Definition : A resolution of $G$ is finite partially ordered set $C$ with

  1. $C_0$ is the set of minimal elements coincides with the set$\{(x_1, ..., x_n): \{x_1,...,x_n\} \in E(G)\}$
  2. Action of $Z_n$ is given by $a.(x_1, ..., x_n)= (x_2, ..., x_n , x_1)$ and extend it to a linear action on $C.$

3.Let $x \in C$ and let $x_i = (x_i^1 ,..., x_i^n) \in C_0$ such that $x_i \leq a^i x$ for $1\leq i\leq n$ then $\{x_1^1,x_2^1 ,..., x_n^1\} \in E(G).$

This definition of resolution is totally not clear to me.

Can anyone provide an explicit example to understand this definition?

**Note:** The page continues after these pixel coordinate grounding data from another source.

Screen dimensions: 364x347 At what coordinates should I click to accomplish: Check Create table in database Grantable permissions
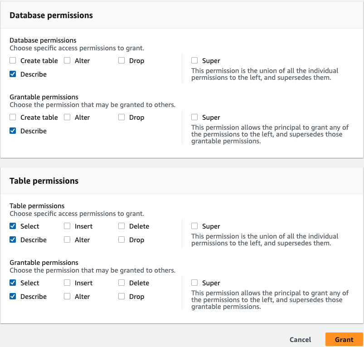pos(13,117)
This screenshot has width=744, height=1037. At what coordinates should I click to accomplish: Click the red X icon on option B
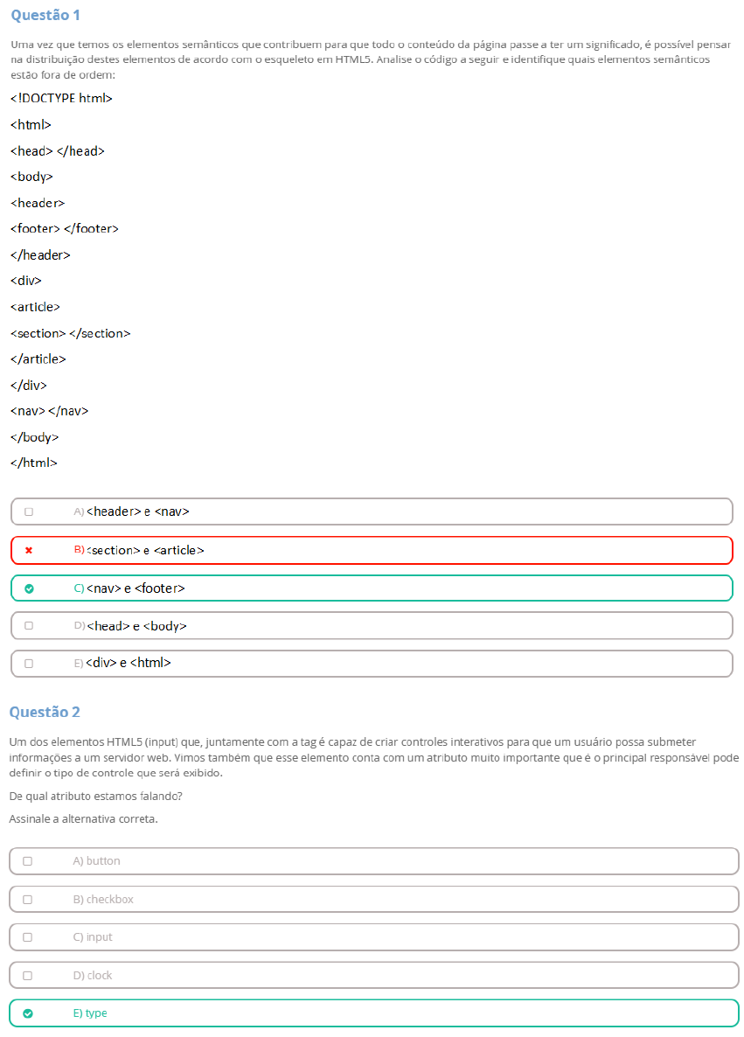pyautogui.click(x=29, y=550)
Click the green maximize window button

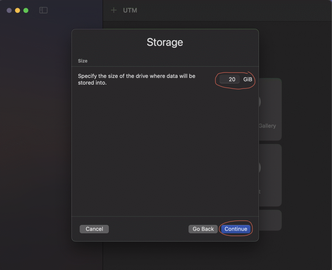coord(26,10)
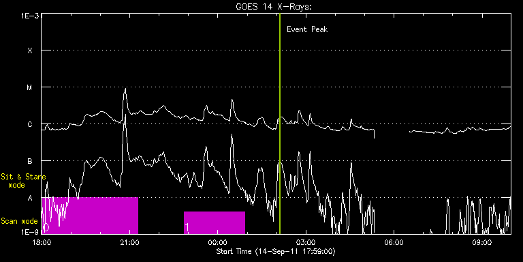Viewport: 523px width, 262px height.
Task: Click the C flare class axis label
Action: coord(30,124)
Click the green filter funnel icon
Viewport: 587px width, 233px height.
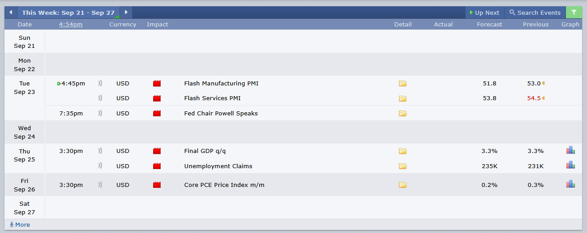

reference : Igor Kriz , Equivariant cohomology and lower bound to chromatic number, Tran.AMS, 1992.

Another question : I think $C_n \ast C_n \ast \cdots \ast C_n (k \; times \; topological \; join)$ is a $k$-regular hypergraph. Then what is the resolution of it in the above sense? What is the classifying space for this resolution?

Any help will be appreciated .

Thank you.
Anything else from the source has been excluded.